*Data records*.
• • • • • • •

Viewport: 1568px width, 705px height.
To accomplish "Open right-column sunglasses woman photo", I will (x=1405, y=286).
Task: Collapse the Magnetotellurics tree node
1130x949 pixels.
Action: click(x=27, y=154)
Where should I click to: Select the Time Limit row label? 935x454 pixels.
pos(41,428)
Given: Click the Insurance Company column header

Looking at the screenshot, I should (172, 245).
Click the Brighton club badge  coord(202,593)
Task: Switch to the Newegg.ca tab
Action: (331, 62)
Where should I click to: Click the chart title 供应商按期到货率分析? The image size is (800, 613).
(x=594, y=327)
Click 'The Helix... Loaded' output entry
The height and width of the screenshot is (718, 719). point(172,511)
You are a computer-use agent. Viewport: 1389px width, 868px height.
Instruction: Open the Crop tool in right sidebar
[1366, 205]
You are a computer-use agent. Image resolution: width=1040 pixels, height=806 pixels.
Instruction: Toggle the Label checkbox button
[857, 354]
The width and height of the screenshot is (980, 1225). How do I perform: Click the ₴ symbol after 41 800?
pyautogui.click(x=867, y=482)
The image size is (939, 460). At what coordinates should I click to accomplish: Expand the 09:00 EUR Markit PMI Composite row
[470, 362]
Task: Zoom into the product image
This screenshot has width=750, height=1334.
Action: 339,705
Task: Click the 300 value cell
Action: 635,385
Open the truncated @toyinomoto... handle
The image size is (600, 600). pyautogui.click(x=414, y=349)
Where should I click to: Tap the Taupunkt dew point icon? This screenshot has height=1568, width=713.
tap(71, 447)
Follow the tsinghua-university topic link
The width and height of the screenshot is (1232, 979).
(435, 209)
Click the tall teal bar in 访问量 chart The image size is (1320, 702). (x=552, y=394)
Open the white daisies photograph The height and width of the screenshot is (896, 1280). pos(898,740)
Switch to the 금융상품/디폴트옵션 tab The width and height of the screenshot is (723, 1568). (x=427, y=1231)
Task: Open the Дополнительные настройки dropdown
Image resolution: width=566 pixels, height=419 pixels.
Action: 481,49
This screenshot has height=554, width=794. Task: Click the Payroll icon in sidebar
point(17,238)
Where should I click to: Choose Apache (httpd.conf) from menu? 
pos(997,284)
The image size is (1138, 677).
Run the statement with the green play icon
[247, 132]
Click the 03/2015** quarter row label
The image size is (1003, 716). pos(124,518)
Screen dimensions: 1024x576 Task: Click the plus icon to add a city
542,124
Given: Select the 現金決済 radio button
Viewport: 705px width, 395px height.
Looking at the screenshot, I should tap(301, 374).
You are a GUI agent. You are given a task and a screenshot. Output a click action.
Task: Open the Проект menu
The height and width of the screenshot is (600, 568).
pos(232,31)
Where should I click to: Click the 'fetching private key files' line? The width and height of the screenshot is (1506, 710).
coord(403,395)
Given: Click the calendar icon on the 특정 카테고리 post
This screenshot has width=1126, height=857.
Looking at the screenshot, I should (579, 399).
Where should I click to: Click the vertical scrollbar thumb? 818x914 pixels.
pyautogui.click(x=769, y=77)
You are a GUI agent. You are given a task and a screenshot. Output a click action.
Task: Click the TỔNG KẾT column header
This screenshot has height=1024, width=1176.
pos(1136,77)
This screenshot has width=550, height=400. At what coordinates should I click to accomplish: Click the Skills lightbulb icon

• • • • • • •

*Problem description*. Please set down again, word for word, only the lines from the start of the entries through the line with "Task: Zoom into the product image", both ends included.

*Final answer*.
Viewport: 1568px width, 705px height.
To accomplish "Open right-column sunglasses woman photo", I will (x=1405, y=286).
Task: Collapse the Magnetotellurics tree node
1130x949 pixels.
Action: click(x=27, y=154)
Where should I click to: Select the Time Limit row label? 935x454 pixels.
pos(41,428)
Given: Click the Insurance Company column header

Looking at the screenshot, I should (172, 245).
Click the Brighton club badge  coord(202,593)
Task: Switch to the Newegg.ca tab
Action: (331, 62)
Where should I click to: Click the chart title 供应商按期到货率分析? The image size is (800, 613).
(x=594, y=327)
Click 'The Helix... Loaded' output entry
The height and width of the screenshot is (718, 719). point(172,511)
You are a computer-use agent. Viewport: 1389px width, 868px height.
Instruction: Open the Crop tool in right sidebar
[1366, 205]
You are a computer-use agent. Image resolution: width=1040 pixels, height=806 pixels.
Instruction: Toggle the Label checkbox button
[857, 354]
The width and height of the screenshot is (980, 1225). How do I perform: Click the ₴ symbol after 41 800?
pyautogui.click(x=867, y=482)
The image size is (939, 460). At what coordinates should I click to accomplish: Expand the 09:00 EUR Markit PMI Composite row
[470, 362]
Task: Zoom into the product image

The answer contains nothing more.